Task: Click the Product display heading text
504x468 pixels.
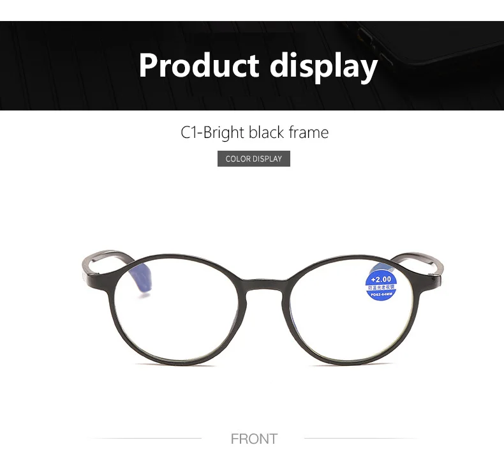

==

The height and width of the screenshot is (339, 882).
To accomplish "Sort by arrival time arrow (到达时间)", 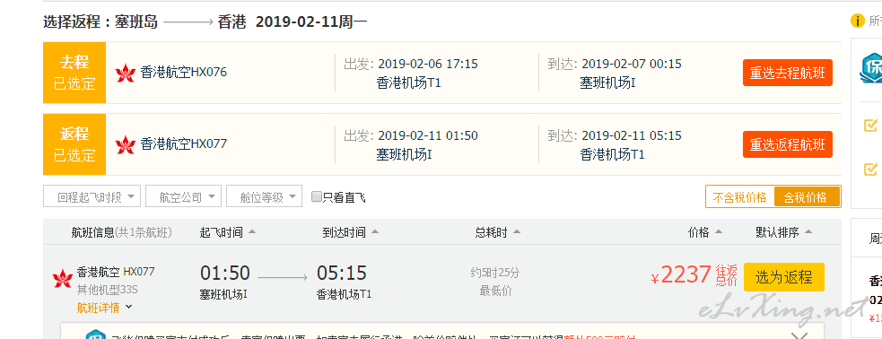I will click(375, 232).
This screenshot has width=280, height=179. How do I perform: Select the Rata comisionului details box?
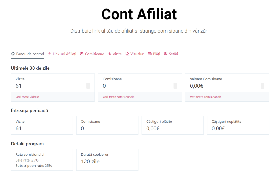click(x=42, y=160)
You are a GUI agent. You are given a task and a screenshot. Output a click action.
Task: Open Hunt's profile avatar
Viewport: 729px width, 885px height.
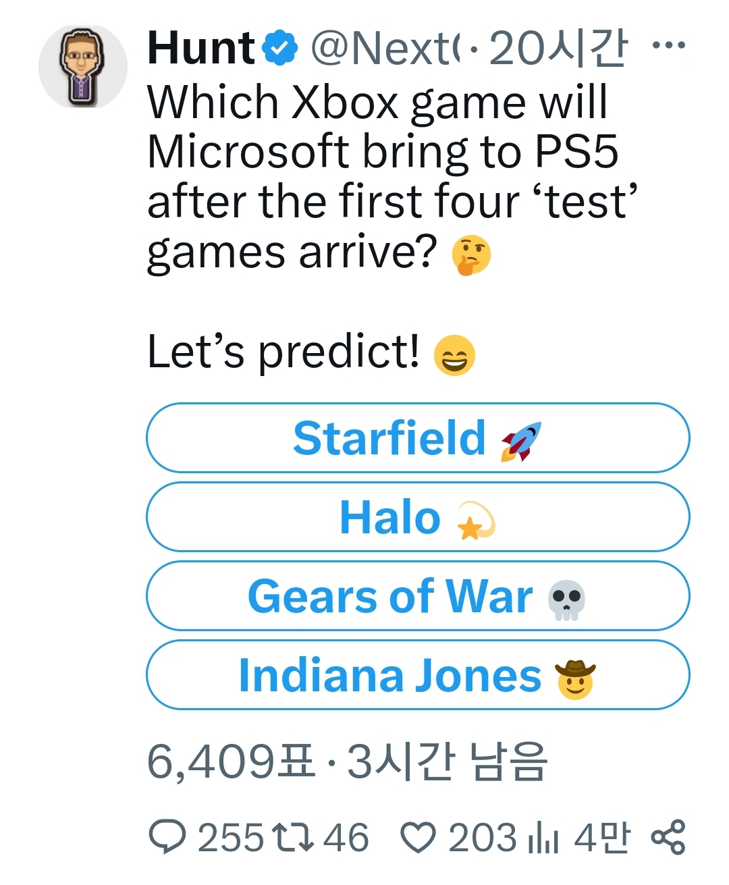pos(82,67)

==

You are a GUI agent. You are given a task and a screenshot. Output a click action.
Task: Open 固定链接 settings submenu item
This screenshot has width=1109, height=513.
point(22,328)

• ACTIVITY:
Above are the entries; copy out every line among them that contains the word "Open".

• TASK RESPONSE:
Task: Open Hunt's profile avatar
Task: Open 固定链接 settings submenu item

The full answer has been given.